| Data for analysis |
----
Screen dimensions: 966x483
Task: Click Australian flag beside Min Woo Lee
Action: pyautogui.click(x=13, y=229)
----
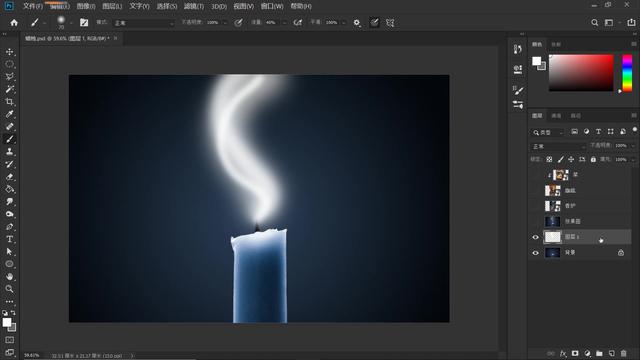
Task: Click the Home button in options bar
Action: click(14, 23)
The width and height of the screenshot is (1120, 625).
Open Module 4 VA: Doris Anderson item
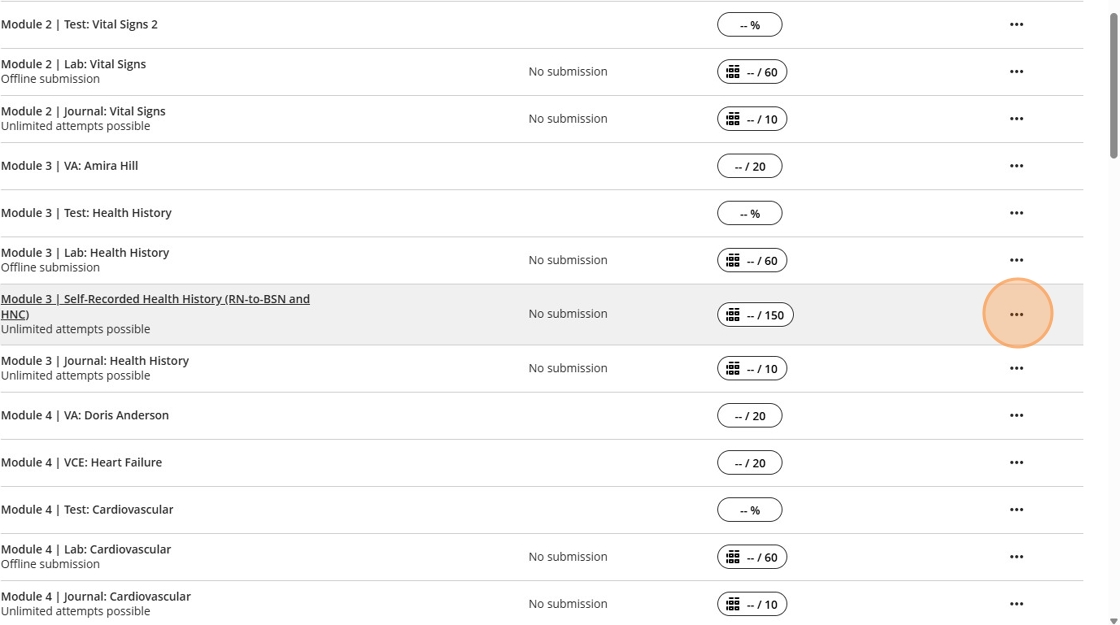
----
| Your task |
Starting with the line above that holds "The width and" and stopping with the line that holds "Open Module 4 VA: Doris Anderson item", reproduce each line exactly, omitting all other lines.

| Solved exercise |
The width and height of the screenshot is (1120, 625).
Open Module 4 VA: Doris Anderson item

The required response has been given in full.